Copy out the records exactly, starting with the line that contains "Follow the Овидон link" and going on through the line that contains "[x=889, y=67]".

Start of Rows

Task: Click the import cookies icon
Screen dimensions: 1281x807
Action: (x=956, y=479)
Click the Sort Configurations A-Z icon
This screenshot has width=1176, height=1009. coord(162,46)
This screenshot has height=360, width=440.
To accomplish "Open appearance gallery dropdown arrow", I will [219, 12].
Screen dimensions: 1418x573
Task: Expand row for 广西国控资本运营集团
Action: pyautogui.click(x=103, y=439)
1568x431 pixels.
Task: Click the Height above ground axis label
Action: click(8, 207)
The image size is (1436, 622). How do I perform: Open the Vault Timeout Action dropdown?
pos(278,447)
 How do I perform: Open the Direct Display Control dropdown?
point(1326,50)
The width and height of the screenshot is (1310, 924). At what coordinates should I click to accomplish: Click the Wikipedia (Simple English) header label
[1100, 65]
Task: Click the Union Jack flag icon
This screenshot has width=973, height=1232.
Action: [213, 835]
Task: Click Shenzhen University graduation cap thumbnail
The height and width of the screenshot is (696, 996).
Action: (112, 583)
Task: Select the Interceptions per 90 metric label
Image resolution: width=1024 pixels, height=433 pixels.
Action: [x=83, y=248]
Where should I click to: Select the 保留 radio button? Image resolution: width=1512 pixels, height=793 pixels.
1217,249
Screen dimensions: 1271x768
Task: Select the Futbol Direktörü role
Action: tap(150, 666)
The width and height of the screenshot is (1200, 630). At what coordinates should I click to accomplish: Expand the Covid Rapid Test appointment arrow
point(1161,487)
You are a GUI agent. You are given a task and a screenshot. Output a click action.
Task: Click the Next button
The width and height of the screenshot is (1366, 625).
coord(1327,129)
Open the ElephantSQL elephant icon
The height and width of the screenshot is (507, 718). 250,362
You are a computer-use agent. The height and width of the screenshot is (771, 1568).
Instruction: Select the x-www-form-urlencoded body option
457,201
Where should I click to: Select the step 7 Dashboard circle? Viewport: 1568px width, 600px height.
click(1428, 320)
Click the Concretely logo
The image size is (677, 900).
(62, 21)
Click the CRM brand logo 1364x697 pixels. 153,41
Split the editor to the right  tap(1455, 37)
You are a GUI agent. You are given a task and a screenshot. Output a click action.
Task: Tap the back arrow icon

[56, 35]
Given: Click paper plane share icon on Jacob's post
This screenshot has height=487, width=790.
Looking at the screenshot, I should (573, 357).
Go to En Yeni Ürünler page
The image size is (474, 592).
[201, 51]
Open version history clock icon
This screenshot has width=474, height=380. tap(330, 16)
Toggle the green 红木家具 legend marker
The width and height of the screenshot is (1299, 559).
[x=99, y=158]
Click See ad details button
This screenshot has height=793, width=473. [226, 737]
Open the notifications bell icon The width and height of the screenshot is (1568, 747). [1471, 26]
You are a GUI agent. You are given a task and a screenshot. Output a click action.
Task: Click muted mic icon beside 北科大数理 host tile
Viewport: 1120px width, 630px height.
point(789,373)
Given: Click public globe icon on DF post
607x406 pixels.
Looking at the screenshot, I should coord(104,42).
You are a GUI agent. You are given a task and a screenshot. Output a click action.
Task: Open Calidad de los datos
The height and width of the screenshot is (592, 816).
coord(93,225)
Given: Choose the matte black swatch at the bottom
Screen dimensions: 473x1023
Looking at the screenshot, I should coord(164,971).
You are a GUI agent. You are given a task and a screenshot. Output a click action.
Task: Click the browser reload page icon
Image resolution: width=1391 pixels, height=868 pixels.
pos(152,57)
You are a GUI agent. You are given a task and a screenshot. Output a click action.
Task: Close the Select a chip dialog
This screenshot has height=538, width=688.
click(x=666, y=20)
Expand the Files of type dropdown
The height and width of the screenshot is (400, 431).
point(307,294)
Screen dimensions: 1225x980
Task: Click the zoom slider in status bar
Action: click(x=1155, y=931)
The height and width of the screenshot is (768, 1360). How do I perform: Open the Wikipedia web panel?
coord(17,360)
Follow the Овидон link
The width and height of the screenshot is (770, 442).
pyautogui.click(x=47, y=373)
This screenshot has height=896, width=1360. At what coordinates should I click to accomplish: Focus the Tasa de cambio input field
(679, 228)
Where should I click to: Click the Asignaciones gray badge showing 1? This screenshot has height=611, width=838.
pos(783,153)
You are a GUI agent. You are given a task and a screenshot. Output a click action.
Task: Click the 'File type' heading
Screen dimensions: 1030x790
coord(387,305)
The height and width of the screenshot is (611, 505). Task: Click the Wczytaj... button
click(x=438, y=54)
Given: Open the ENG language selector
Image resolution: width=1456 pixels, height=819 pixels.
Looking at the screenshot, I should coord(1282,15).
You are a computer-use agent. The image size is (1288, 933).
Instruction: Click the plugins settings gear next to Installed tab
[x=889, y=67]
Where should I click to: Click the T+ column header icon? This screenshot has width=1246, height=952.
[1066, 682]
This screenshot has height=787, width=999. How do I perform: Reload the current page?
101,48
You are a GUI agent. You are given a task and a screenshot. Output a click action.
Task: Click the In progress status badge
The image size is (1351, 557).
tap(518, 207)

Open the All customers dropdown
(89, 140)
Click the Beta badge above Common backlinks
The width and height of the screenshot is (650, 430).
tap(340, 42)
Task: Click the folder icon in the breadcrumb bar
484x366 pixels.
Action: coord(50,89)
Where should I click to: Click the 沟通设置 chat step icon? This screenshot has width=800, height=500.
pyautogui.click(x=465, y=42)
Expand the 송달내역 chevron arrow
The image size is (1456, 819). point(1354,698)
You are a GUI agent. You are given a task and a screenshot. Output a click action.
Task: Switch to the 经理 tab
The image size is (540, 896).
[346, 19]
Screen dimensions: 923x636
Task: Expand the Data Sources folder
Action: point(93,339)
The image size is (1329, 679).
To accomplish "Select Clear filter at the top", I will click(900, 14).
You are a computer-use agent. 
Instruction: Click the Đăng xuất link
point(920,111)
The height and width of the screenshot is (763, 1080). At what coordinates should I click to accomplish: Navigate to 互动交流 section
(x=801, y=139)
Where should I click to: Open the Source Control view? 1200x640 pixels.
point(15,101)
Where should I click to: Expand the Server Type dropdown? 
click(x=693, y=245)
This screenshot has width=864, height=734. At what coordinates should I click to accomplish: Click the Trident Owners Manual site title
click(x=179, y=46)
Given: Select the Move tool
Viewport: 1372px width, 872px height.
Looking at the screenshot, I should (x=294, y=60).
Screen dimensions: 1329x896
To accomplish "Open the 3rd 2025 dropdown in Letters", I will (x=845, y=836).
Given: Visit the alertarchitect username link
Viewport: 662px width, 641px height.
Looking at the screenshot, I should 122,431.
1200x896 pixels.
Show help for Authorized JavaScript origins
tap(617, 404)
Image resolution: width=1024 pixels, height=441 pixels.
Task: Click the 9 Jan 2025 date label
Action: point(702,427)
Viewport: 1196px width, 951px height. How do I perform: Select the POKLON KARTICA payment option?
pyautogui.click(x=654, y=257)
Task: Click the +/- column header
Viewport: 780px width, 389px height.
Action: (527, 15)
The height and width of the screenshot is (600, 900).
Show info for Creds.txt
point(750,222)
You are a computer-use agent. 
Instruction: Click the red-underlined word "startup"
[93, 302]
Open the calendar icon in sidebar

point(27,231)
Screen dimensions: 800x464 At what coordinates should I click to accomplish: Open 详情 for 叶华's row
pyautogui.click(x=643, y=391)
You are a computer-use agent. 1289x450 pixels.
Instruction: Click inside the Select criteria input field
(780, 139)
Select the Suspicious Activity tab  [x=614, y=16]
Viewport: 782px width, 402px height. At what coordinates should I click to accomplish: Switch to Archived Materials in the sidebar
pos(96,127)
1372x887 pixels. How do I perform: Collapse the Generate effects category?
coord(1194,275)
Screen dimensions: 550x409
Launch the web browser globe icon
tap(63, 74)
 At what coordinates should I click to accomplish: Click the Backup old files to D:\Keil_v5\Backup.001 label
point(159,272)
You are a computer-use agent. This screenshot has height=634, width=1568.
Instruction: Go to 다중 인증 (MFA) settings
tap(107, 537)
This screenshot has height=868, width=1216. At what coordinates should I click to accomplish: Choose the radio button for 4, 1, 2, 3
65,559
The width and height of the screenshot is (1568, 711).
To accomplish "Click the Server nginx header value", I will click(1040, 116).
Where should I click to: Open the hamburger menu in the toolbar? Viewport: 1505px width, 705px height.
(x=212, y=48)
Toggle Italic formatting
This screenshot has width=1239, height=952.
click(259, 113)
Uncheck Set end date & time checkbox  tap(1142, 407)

End of Rows

Exercise response -
Follow the Овидон link
The width and height of the screenshot is (770, 442).
pyautogui.click(x=47, y=373)
This screenshot has height=896, width=1360. At what coordinates should I click to accomplish: Focus the Tasa de cambio input field
(679, 228)
Where should I click to: Click the Asignaciones gray badge showing 1? This screenshot has height=611, width=838.
pos(783,153)
You are a GUI agent. You are given a task and a screenshot. Output a click action.
Task: Click the 'File type' heading
Screen dimensions: 1030x790
coord(387,305)
The height and width of the screenshot is (611, 505). Task: Click the Wczytaj... button
click(x=438, y=54)
Given: Open the ENG language selector
Image resolution: width=1456 pixels, height=819 pixels.
Looking at the screenshot, I should coord(1282,15).
You are a computer-use agent. The image size is (1288, 933).
Instruction: Click the plugins settings gear next to Installed tab
[x=889, y=67]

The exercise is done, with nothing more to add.